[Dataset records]
####

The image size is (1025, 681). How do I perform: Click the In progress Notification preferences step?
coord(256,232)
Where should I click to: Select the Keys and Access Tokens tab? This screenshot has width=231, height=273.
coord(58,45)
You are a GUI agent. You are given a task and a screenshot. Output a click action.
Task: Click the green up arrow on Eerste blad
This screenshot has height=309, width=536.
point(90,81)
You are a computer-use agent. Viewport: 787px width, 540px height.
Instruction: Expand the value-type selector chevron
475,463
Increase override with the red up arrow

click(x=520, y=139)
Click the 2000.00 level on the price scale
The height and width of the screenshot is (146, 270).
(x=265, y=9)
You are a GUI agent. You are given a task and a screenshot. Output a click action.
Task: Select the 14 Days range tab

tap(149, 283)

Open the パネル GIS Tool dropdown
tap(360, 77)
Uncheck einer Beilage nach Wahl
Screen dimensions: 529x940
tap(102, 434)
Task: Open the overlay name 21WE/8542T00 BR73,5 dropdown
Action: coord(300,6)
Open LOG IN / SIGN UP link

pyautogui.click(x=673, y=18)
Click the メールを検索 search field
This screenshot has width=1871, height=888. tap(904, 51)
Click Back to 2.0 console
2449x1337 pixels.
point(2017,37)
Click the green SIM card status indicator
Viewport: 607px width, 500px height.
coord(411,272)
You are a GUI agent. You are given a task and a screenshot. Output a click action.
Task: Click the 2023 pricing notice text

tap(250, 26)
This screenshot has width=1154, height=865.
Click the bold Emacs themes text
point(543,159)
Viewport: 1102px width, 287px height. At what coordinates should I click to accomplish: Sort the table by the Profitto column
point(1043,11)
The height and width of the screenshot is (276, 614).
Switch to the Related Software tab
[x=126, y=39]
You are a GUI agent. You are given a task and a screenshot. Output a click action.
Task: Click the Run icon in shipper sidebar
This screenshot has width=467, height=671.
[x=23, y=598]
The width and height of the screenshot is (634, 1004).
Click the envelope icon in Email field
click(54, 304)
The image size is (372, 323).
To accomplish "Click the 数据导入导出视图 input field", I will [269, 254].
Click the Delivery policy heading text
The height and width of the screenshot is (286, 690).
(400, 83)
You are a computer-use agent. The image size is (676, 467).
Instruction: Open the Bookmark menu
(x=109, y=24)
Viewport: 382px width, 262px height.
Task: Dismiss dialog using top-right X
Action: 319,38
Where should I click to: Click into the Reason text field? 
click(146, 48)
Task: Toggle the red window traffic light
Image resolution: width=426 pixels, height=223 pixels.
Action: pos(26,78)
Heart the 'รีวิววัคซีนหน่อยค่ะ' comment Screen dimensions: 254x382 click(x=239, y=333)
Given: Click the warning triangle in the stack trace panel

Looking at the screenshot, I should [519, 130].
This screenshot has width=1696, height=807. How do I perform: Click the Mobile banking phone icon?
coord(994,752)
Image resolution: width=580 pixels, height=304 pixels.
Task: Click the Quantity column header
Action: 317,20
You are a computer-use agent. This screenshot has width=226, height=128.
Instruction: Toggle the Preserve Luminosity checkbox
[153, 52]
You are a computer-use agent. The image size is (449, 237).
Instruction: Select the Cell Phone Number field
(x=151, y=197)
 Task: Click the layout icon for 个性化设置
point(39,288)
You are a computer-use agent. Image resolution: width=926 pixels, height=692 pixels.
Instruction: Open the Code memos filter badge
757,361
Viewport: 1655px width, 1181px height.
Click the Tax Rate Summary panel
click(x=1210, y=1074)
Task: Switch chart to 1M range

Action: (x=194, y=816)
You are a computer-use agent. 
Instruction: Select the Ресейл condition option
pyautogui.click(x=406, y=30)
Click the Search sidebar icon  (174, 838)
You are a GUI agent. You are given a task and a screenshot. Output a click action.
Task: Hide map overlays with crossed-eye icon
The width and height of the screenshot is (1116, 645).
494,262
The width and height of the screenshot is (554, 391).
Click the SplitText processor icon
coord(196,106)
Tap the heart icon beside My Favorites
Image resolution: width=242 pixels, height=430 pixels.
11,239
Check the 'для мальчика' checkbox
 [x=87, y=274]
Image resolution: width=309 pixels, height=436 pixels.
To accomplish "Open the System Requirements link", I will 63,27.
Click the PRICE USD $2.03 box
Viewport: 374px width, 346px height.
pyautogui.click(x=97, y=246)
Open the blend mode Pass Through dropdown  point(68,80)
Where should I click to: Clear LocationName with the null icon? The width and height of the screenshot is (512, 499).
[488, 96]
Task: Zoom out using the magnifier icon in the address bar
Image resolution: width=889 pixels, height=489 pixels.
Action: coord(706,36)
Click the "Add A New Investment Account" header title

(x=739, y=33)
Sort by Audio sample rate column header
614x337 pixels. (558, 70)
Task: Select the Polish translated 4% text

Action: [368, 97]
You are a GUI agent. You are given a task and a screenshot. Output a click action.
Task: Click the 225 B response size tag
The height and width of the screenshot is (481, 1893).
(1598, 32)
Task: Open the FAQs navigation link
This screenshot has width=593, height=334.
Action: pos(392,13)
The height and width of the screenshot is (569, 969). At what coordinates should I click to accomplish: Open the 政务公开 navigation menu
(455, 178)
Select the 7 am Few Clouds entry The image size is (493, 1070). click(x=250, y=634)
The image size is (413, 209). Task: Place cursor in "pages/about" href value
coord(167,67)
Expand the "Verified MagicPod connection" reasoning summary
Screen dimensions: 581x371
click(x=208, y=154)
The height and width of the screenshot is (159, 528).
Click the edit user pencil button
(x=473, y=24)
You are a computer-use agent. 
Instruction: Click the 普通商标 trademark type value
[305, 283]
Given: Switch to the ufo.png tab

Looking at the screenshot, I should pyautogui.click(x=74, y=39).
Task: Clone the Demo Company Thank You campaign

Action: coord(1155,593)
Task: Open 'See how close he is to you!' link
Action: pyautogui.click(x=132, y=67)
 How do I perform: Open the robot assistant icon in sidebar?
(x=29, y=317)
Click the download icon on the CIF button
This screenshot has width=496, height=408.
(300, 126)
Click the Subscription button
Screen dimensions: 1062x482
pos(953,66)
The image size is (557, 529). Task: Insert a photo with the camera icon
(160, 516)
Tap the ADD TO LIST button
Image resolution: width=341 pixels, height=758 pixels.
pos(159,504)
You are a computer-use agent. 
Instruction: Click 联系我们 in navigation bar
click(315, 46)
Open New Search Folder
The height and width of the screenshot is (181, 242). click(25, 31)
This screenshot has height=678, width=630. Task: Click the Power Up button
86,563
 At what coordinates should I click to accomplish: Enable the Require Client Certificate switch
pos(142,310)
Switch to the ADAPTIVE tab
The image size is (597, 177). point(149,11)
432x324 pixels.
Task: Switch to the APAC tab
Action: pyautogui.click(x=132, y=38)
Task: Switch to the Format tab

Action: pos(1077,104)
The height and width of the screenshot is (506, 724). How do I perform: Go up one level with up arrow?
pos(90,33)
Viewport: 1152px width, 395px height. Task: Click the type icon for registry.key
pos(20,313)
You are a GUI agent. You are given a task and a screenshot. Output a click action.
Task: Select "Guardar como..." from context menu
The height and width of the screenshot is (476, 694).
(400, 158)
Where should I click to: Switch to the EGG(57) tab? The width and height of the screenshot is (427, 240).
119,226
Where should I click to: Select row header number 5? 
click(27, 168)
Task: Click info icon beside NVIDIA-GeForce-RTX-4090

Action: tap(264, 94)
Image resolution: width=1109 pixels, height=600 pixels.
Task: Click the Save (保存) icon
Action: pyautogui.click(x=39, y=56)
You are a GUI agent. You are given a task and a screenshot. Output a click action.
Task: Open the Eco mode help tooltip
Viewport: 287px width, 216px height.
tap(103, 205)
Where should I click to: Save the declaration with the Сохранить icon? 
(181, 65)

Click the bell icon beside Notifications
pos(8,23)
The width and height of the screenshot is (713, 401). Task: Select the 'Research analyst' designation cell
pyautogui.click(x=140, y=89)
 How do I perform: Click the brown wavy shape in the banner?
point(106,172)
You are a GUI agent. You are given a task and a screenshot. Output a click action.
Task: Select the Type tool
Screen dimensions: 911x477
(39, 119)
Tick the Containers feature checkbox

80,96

####

• **Task objective**: Show every line in the entries where the string "mode" occurs.

• **Expected answer**:
Open the blend mode Pass Through dropdown  point(68,80)
Task: Open the Eco mode help tooltip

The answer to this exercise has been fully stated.